Makato Hagiwara, the designer and curator of the Japanese Tea Garden in Golden Gate Park, reinvented a traditional cookie from his homeland into the familiar fortune cookie we see today. Originally displayed as part of the 1915 San Francisco World’s Fair, they were also served by the Hagiwara family in the Japanese Tea Room and continue to be served today.
Follow this recipe to make your own fortune cookies:
Prep Time: 10 minutes; Bake Time: 8 minutes (Yields 15 fortune cookies)
5 tablespoons unsalted butter (melted)
4 egg whites
1 cup superfine sugar
1 teaspoon vanilla extract (or almond extract)
1 pinch salt
1 cup unbleached all-purpose flour
3 tablespoons heavy cream
1. Preheat oven to 400 degrees F. Butter a cookie sheet. Write fortunes on strips of paper about 4 inches long and 1/2 inch wide. Generously grease 2 cookie sheets.
2. Mix the egg whites and sugar until foamy but not stiff. Add flour and salt and blend into the egg white mixture. Add butter, cream and extract and beat until combined.

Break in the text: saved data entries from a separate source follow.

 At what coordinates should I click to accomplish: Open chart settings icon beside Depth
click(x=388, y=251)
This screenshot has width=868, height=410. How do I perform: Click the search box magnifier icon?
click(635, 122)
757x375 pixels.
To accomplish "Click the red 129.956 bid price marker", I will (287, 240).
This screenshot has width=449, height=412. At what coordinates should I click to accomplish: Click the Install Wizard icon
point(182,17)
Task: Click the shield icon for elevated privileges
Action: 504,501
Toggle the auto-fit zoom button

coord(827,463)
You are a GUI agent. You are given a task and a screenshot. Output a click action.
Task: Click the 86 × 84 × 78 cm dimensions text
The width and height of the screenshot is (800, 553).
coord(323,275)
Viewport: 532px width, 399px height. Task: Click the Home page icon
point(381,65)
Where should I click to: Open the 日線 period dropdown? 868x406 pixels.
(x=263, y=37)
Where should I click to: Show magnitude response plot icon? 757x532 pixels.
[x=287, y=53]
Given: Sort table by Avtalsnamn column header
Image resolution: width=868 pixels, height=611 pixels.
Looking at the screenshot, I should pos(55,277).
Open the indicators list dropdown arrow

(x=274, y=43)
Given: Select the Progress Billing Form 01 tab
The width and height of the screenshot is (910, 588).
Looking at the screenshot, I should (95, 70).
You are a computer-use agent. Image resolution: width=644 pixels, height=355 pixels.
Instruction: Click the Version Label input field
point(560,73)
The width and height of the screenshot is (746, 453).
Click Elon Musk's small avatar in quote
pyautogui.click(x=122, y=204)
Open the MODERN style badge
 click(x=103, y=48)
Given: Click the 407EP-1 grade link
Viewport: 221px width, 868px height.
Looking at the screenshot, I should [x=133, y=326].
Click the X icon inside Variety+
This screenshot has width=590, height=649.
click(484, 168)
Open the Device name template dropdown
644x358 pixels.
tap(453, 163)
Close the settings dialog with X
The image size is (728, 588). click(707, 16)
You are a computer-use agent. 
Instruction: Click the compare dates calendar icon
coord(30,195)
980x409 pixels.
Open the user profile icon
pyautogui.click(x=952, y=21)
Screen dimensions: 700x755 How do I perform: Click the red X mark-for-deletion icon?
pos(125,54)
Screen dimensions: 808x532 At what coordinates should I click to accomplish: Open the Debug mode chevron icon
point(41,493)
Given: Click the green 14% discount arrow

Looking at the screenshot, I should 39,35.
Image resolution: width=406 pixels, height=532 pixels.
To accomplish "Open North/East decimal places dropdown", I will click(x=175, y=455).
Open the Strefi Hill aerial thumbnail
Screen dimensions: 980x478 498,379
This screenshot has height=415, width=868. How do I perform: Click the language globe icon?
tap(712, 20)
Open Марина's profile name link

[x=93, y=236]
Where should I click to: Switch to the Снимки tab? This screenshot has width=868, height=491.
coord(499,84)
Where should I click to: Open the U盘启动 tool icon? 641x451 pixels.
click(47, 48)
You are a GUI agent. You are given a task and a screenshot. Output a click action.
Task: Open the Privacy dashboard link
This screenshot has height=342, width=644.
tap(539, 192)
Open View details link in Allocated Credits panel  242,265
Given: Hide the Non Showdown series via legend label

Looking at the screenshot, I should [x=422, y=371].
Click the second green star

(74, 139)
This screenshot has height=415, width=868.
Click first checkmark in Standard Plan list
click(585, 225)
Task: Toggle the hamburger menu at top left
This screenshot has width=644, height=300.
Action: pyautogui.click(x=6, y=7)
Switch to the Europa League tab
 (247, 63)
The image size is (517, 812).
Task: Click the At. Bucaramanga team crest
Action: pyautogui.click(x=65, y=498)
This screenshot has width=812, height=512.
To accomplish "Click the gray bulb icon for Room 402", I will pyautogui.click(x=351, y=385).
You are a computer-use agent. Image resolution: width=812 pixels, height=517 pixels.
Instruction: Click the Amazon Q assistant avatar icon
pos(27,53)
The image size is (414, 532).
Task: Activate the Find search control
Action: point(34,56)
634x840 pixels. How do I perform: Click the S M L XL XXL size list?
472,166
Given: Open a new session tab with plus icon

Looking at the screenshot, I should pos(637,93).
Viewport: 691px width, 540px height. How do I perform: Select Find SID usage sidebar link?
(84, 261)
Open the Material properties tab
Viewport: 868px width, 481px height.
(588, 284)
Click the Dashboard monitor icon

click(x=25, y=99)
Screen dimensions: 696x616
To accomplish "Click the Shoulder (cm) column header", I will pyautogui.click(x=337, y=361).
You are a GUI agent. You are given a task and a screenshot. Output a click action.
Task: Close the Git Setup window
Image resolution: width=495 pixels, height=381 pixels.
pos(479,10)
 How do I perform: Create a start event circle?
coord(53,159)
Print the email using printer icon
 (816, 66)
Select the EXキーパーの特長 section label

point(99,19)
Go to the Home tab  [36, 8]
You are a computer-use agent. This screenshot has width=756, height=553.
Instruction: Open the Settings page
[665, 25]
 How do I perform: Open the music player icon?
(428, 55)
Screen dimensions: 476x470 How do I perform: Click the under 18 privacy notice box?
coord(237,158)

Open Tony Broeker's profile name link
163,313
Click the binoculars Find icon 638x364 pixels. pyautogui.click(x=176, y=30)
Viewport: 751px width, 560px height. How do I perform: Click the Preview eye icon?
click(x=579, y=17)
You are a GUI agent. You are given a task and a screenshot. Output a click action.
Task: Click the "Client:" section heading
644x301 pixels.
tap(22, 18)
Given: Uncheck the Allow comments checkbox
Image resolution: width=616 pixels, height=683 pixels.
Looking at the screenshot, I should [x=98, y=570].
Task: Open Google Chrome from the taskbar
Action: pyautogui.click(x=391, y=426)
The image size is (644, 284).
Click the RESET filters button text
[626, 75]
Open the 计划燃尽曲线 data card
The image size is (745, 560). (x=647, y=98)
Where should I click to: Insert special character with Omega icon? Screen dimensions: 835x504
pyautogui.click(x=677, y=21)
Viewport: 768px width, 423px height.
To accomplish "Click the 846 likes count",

3. Pour 1 tablespoon of the batter onto the prepared cookie sheet. Use the back of the spoon to spread the batter into round shapes about 5 inches in diameter. Be careful to make batter as round and even as possible. Do not make too many, because the cookies have to be really hot to form them and once they cool it is too late. Start with 2 or 3 and see how many you can do.
4. Bake for 8 minutes or until cookie has turned a golden color 1/2 inch wide around the outer edge of the circle. The center will remain pale.
5. Remove one cookie at a time from the baking sheet, leaving the remaining cookies on the sheet in the oven. You may want to wear white cotton gloves to handle the cookie because it will be hot. You can also use a clean kitchen towel. Flip the cookie over onto your hand, place the fortune in the cookie, close to the middle and fold the cookie in half. Place the folded edge across the rim of a measuring cup and pull the pointed edges down, one on the inside of the cup and one on the outside. Place folded cookies into the cups of a muffin tin or egg carton to hold their shape until firm.